Enfin, et peut-être surtout, la stratégie choisie vise à intimider les Européens et à impressionner les Chinois.
Pourquoi
cette ampleur dans le mouvement militaire et diplomatique? Il en va de
sa conception des sanctions. Qu’elle ait considéré les menaces de
sanctions économiques occidentales comme peu convaincantes ou qu’elle
les ait envisagées comme un coût déjà largement payé pour son action en
Ukraine, la Russie parie, une nouvelle fois, sur l’effet d’union sacrée
des sanctions: frappée par une crise économique presque certaine, la
société russe sera une nouvelle fois poussée vers un élan de solidarité
avec ses gouvernants –c’est du moins le calcul de Vladimir Poutine.
Il
en va également de son rapport à sa puissance militaire.
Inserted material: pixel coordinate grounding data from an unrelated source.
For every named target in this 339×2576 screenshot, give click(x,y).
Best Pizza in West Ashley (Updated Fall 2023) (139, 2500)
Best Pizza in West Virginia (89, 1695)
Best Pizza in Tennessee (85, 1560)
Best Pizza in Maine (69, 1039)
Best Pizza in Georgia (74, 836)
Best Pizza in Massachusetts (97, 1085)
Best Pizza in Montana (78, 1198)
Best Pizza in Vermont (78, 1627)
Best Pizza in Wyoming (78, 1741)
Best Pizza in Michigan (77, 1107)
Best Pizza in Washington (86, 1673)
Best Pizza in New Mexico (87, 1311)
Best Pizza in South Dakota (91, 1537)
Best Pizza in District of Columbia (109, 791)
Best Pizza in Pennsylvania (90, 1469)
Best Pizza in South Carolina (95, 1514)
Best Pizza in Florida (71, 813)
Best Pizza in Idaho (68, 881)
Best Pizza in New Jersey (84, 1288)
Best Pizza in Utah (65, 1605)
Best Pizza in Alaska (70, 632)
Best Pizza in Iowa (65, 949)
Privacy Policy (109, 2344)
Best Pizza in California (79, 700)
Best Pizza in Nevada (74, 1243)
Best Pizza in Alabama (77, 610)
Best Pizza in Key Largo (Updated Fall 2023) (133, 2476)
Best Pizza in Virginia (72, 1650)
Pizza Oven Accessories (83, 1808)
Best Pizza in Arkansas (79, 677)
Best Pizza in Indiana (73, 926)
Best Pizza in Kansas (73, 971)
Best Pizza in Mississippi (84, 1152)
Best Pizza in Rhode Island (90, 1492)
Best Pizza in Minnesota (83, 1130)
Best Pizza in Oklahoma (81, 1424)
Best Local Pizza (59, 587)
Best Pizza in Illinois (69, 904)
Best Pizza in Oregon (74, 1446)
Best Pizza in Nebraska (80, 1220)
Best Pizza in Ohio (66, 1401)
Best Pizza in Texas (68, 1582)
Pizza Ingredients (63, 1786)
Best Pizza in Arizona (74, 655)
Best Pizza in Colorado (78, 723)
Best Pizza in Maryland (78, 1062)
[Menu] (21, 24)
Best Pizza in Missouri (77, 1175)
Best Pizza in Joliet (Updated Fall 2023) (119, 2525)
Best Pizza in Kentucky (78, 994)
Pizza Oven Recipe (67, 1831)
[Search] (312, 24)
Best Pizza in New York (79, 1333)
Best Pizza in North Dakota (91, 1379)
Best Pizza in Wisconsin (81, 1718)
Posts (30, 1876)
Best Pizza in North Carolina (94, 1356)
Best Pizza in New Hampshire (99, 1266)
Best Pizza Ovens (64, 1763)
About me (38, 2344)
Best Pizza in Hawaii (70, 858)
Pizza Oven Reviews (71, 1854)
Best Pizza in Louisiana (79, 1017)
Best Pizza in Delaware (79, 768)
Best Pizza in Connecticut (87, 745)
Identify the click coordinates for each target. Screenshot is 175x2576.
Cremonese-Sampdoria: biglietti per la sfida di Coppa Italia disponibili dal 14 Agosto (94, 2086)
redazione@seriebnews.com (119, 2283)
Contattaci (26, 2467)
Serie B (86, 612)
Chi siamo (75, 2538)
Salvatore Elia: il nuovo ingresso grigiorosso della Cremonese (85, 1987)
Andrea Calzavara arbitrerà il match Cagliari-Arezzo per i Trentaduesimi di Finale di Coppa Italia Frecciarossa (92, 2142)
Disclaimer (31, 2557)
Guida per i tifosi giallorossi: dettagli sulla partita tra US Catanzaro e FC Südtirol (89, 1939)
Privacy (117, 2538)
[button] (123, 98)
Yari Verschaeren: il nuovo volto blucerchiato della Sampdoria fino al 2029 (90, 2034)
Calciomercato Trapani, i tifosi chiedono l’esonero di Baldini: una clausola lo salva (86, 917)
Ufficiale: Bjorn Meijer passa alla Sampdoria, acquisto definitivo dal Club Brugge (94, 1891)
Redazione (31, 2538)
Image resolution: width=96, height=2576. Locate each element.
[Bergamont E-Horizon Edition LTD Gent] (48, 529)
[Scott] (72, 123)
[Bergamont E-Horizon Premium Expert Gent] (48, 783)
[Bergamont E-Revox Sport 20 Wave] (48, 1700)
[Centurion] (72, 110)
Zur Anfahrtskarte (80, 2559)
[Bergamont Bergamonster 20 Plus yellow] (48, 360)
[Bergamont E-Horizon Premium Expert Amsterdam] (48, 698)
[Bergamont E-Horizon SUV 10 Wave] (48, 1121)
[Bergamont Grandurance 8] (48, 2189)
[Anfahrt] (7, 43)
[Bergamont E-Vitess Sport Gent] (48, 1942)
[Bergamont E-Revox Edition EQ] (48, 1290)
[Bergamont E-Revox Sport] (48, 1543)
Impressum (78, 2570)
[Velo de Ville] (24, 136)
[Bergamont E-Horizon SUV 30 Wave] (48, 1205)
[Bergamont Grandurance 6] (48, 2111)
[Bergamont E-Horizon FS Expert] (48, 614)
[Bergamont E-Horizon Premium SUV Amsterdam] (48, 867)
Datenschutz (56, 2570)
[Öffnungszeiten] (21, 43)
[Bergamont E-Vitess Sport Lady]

Depuis 2008 et
la guerre avec la Géorgie, la Russie a modernisé son appareil
militaire. Elle a réalisé deux plans d’équipement et de modernisation de
toutes ses forces depuis 2009; elle s’est aguerrie en Syrie; elle a
complété ses capacités militaires par des capacités cyber et des
capacités médiatiques. Et elle a reconstitué un réseau d’alliances
militaires avec la Chine, l’Asie centrale et la Biélorussie qui lui
permet aujourd’hui de mener cette offensive. En somme, la Russie attaque
l’Ukraine de façon massive car elle est confiante dans ses forces
armées. Pour elle, cette victoire militaire (qui l’expose à des revers
politiques de long terme) constituera un motif de fierté nationale
assurément.
Enfin,
et peut-être surtout, la stratégie choisie vise à intimider les
Européens et à impressionner les Chinois. Menacés du feu nucléaire d’une
manière à peine voilée s’ils entravent l’action de la Russie, les États
membres de l’UE assistent impuissants à l’avancée des troupes russes
vers Kiev. Quant au partenariat avec la Chine, la Russie rééquilibre sa
position de junior partner en menant une action militaire décomplexée et
victorieuse.
Du pourquoi au pour quoi?
En
somme, la Russie envahit l’Ukraine pour reconstituer sa puissance, au
moment où elle en est militairement capable et où elle encourt le moins
de risques stratégiques. Mais que fera-t-elle de sa victoire? Se
contentera-t-elle d’une «démilitarisation» de l’Ukraine comme elle le
prétend? Établira-t-elle un gouvernement qui lui est favorable? Ou
entreprendra-t-elle d’annexer graduellement tout ou partie de l’Ukraine?
De la justification de propagande à la création d’un nouvel ordre
stratégique, il peut y avoir très loin.